So saying, he went to the back of the cave and brought forth a beautiful shield, worked in gold, silver, and copper, the runic letters being all formed of precious stones.
When Edric saw the shield and heard of its wonderful properties, he thought it would not be possible to find anything more rare or valuable. He therefore told the dwarf how much depended on his bringing back so precious a gift, and entreated him to let him purchase it. He was so importunate and urged him so strongly that, although reluctant to part with it, when the dwarf heard how much was at stake for Edric, he said he would sell it him for a large sum of money. He also taught him how to read the runes, and Edric, thanking him for consenting to part with his shield, started on his homeward journey, filled with hope and confidence that he must win the princess's hand.
Frithiof, the youngest son, was the last to start. He determined to travel through his own country first, so he wandered about from place to place, stopping in this town and that village, and wherever he met a merchant, or hoped to find anything rare or beautiful, he made most searching inquiries. All his efforts, however, proved fruitless. The greater part of the year had already passed, and he was still as far as ever from his goal, and he almost began to fear that no success would crown his efforts.
At length he came to a large and populous town, where a big market was being held, and numbers of people from all parts of the world came thronging in, some to buy and some to sell. He followed the crowd, and then went on from stall to stall, and from one merchant to another, inspecting their wares and chatting and asking for news. But though there were many beautiful and many curious things, nothing specially struck his fancy.

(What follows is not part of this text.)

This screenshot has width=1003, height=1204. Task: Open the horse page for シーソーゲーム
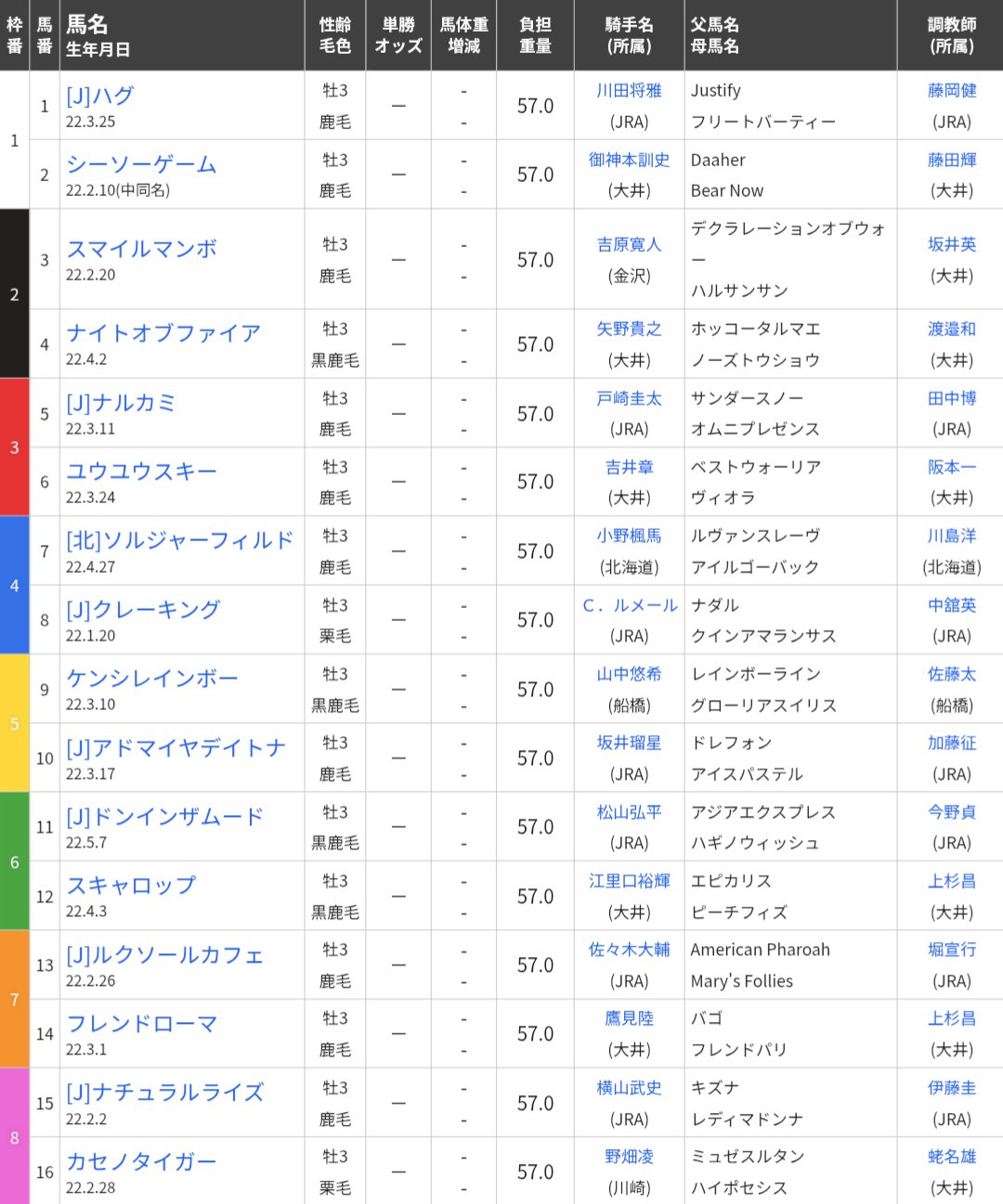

At last, tired and thirsty, he sat down beside a large fruit stall. The merchant, seeing, as he thought, a likely customer, came forward asking if he would not buy something offering him grapes, peaches, pineapples, and melons in turn.
But Frithiof shook his head; none of these tempted him, for on the very top shelf he saw a magnificent crimson apple, streaked with green and gold, lying on a bed of soft moss.
"I should like that apple," said the prince, "and do not mind what I pay for it. It is the only thing that I fancy, though all your fruit is splendid."
The merchant smiled, but shook his head.
"You have a quick eye," he said to the prince, "for that apple is indeed the rarest and most valuable thing I have. But it is not for sale. It was given to one of my ancestors, who was a great doctor, by a geni. It has the peculiar power that if it is placed in the right hand of anyone who is sick, no matter how dangerous the illness, they recover at once, even if they are at the point of death. Many a life it has saved."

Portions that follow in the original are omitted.